Wowo yang memasang ekspresi paling kesal melihat Dila dan Nino duduk dan ngobrol berdua diatas bukit.
" Kalian kok pergi kesini diam-diam sih, nggak pamit ke kita-kita, untung saja Asna tadi lihat kalian jalan kearah bukit".
Asna hanya nyengir kuda saat namanya di sebut oleh Wowo dengan wajah dongkol.
" Tadi Dila kedinginan main air di bawah air terjun, jadi aku ajak kesini, berjemur biar hangat", kilah Nino beralasan.
Dila memang sudah paham betul karakter Nino dan Wowo, Wowo yang lebih terbuka dan ceplas ceplos, sedangkan Nino diam dan menyimpan begitu banyak rahasia.
" Ternyata jalan kesini lumayan capek juga ya, kelihatan dari bawah nggak tinggi-tinggi amat, tapi pas di lewati, huuuh.... lumayan menguras keringat", Fajar adalah sekbid humas di karang taruna, dia yang paling tahu ketegangan antara Wowo dan Nino selama ini.
" Habis dari sini gimana kalau kita makan siang di warung tengah sawah?, disana menunya cukup beragam, rasanya enak dengan harga yang lumayan murah buat kantong kita-kita yang belum berpenghasilan, apalagi tempatnya, bener-bener nyaman buat nongkrong". Fajar berkata seperti sedang mempromosikan bisnis rumah makannya.
" Boleh juga...", semua serempak setuju.
Pukul 11 lebih mereka keluar dari Curug asmara, dan menuju warung tengah sawah yang lokasinya tidak jauh dari Curug asmara.
Saat berjalan keluar dari Curug ada rombongan pemuda yang baru saja datang ke Curug dan ada beberapa yang bersiul saat berpapasan dengan Dila dan Asna yang berjalan paling belakang diantara teman yang lain.
" Cantik.... boleh kenalan nggak?, kita-kita masih singgle loh...., kalo boleh kenalan, kita traktir makan siang di kafe sebelah".
Gumaman salah satu pemuda justru dijawab oleh Wowo dengan sengit.

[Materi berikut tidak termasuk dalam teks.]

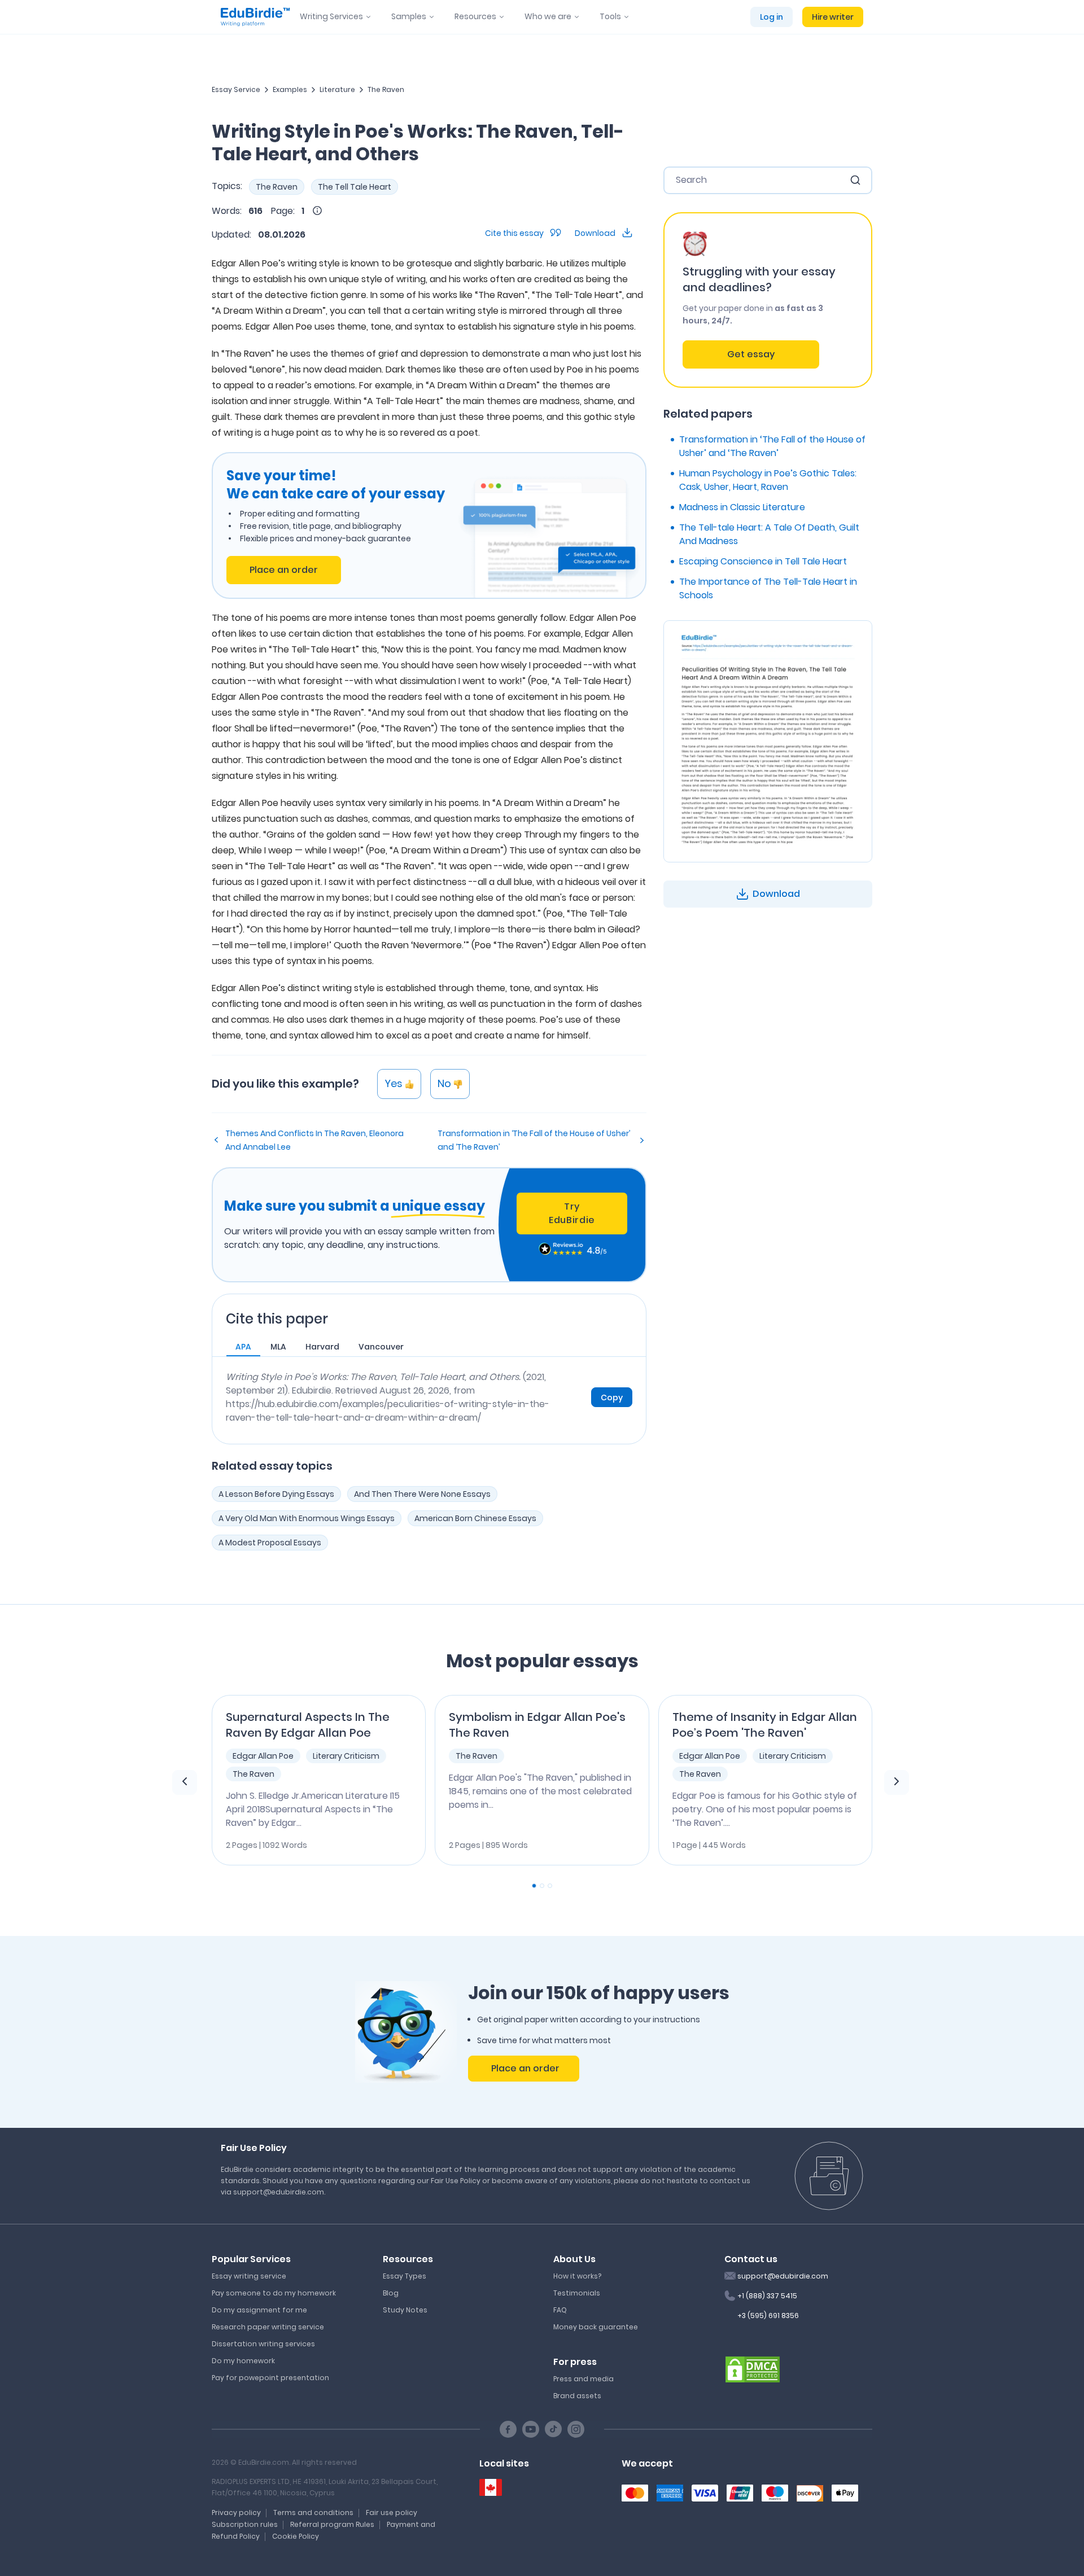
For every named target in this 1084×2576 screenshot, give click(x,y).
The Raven (386, 89)
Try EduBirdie (572, 1213)
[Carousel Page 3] (550, 1885)
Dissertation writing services (263, 2344)
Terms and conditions (313, 2512)
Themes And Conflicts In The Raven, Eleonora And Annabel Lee (314, 1140)
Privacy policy (236, 2512)
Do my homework (243, 2360)
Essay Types (404, 2276)
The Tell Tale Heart (354, 186)
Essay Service (236, 89)
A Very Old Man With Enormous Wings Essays (306, 1518)
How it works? (577, 2276)
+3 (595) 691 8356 (768, 2315)
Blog (391, 2293)
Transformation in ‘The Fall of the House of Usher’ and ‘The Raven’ (534, 1140)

" Sory ya, situ singgle, sayangnya si cantik udah nggak singgle tuh, udah ada yang punya !". Wowo langsung menarik tangan Dila, sedangkan Dila menarik tangan Asna, Wowo langsung mendapat tatapan tajam dari gerombolan pemuda yang baru masuk itu, termasuk tatapan tajam dari Nino, tapi Nino hanya bisa menatap dan tak berani bertindak seperti Wowo.
" Kalau jalan jangan misah dari rombongan gitu Dil, jadi nggak digodain sama cowok-cowok nggak jelas kayak mereka !", Wowo masih menggenggam tangan Dila, saat Dila berusaha melepaskan genggaman tangan Wowo, karena merasa tak enak pada Nino, juga pada Asna.

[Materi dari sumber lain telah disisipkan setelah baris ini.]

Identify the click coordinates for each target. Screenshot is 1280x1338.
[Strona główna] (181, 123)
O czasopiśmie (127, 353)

Dila hanya mengangguk tanpa menjawab, karena tidak mau memperpanjang perdebatan, Wowo pasti akan menjawab lagi jika Dila menjawab tegurannya.
Sampai di warung makan, semua berjalan lancar dan aman, tidak terlalu banyak drama seperti saat di Curug tadi. Suasana warung yang berbentuk bilik-bilik dengan atap daun kering, dan terpisah dengan bilik lain, membuat mereka merasa nyaman.
Suasana sedikit gaduh dan rame, karena mereka mengadakan permainan putar botol se-usai makan siang.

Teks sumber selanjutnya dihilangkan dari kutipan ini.